By Hobbs, Renee | ETC.: A Review of General Semantics, April 2004 | Go to article overview

Media Literacy, General Semantics, and K-12 Education


Hobbs, Renee, ETC.: A Review of General Semantics


WHEN THE Norrback Avenue School in Worcester, Massachusetts, opened its doors in a new building in September of 1999, it had reinvented itself as an innovative magnet school program designed to integrate the study of communication into the elementary school curriculum. In this school, six communication themes are emphasized: public speaking, dramatics, publishing, media analysis, media production, and telecommunication. In the primary grades, children analyze a wide range of different communication forms, including books, newspapers, magazines, e-mail, advertising, videotapes, radio, and audiotapes. They learn to appreciate that images are constructed messages, that photographs, films, and television media have teams of creative people who "author" each work. They distinguish between fiction and non-fiction media messages, recognizing the different purposes of media messages. Storytelling activities combine dramatics and public speaking, and performances are sometimes videotaped by older students. Students create their own quarterly class newsletter using combinations of images and language to inform parents about their learning experiences.

During the school year, teams of students in grades five and six create a daily television news program which features family and community leaders as part of a social studies lesson, or they write and perform original radio plays which portray the lives of historical figures. They may learn the basics of debating social issues with a lawyer as coach. They communicate via e-mail with students in another geographic location, and participate in a collaborative data gathering project in science. Students learn how to critically analyze advertising, and they plan to create their own public service announcements to be aired on a local cable access television. They publish their book reports in the format of a magazine, using digital cameras and word processing software, creating several versions to experiment with how graphic design elements affect the viewer's perception and interpretation of a message. In learning about the function of the news media, students visit a local newspaper, meeting with reporters and editors to understand how journalists create and select the news.

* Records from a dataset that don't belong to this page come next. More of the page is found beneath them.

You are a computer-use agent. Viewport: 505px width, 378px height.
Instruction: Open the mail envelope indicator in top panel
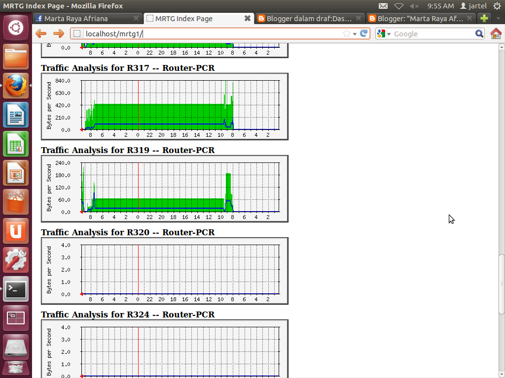click(383, 6)
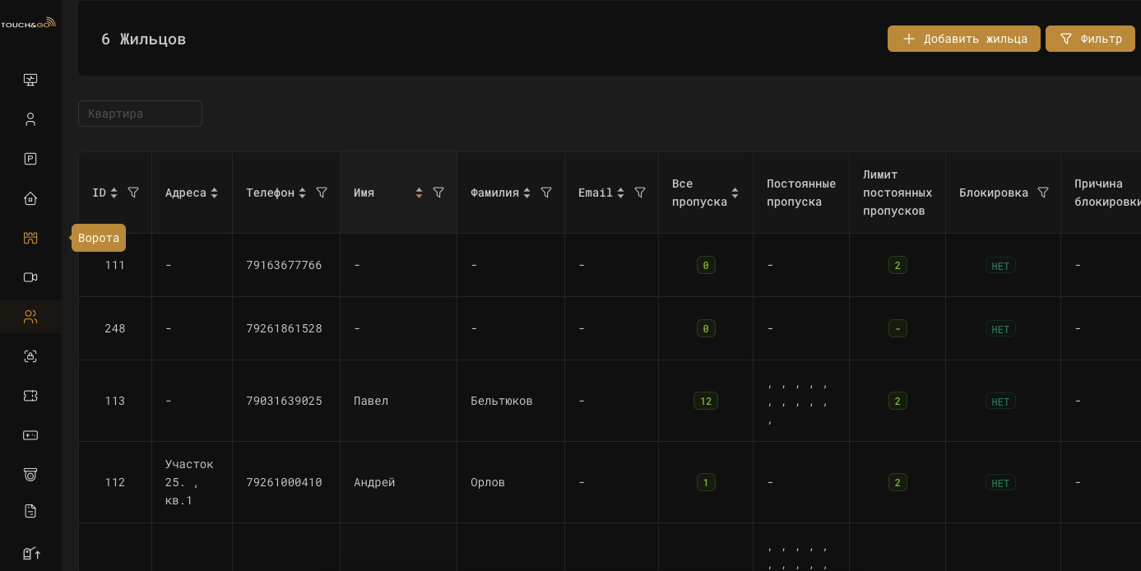
Task: Open the filter for Email column
Action: 640,193
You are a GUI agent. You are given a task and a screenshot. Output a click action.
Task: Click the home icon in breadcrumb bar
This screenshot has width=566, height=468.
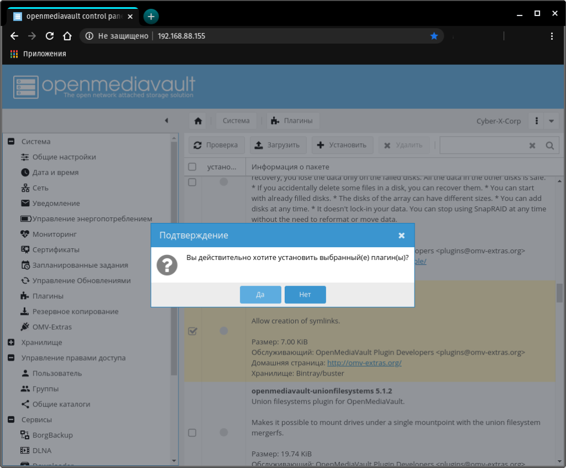point(198,121)
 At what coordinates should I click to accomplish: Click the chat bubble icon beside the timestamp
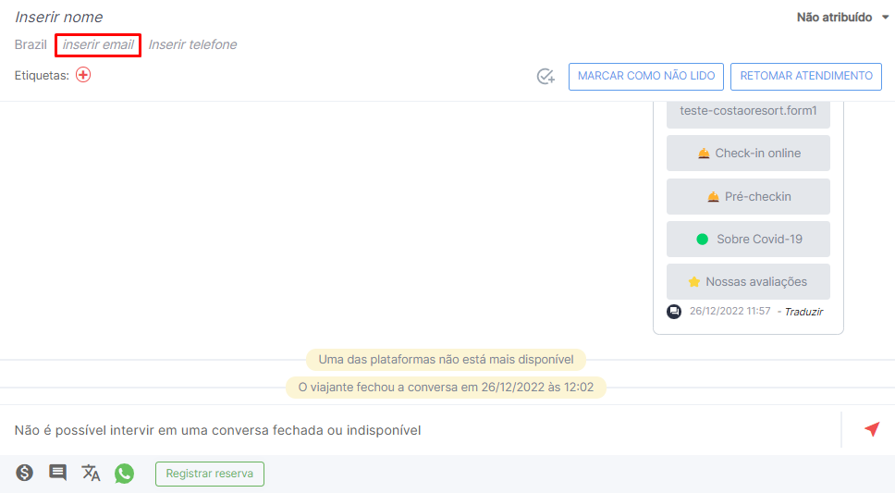point(674,312)
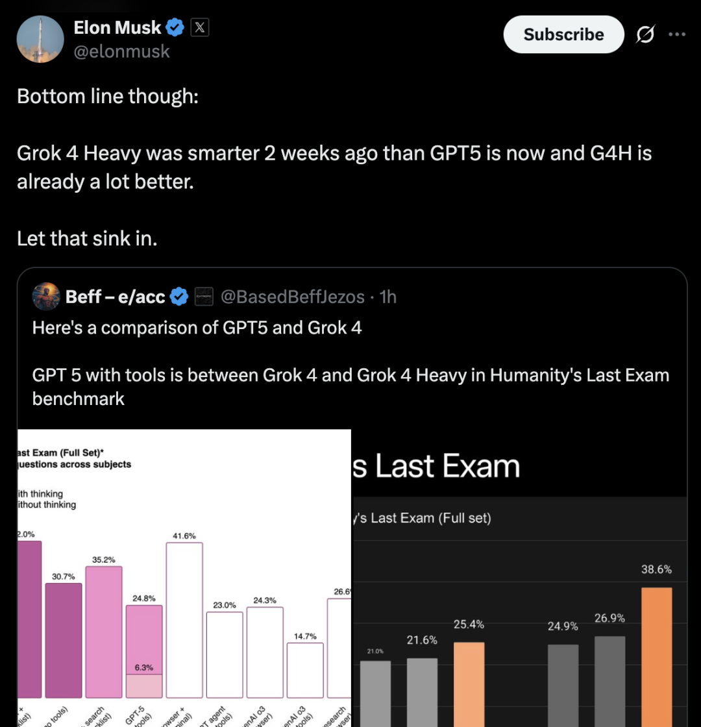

This brief portrait of one school illustrates one vision of media literacy that is now occurring in many American elementary and secondary schools across the United States. It's clear that students are "accessing, analyzing, evaluating, and creating messages in a wide variety of forms," according to one widely used definition of media literacy. It's also evident from this portrait that media literacy is not a separate subject, but integrated into the English language arts, social studies, health, and fine arts curricula. Even though some may still consider the phrase to be oxymoronic, media literacy is an expanded conceptualization of literacy. What that means is that the ability to 'read' and 'write' using the symbol systems of visual and electronic media is deeply connected to reading, writing, speaking, and listening--the traditional literacy skills. Media literacy is literacy for an information age. The students at the Norrback Avenue School are learning to be literate using the forms of expression and communication that are part of contemporary culture.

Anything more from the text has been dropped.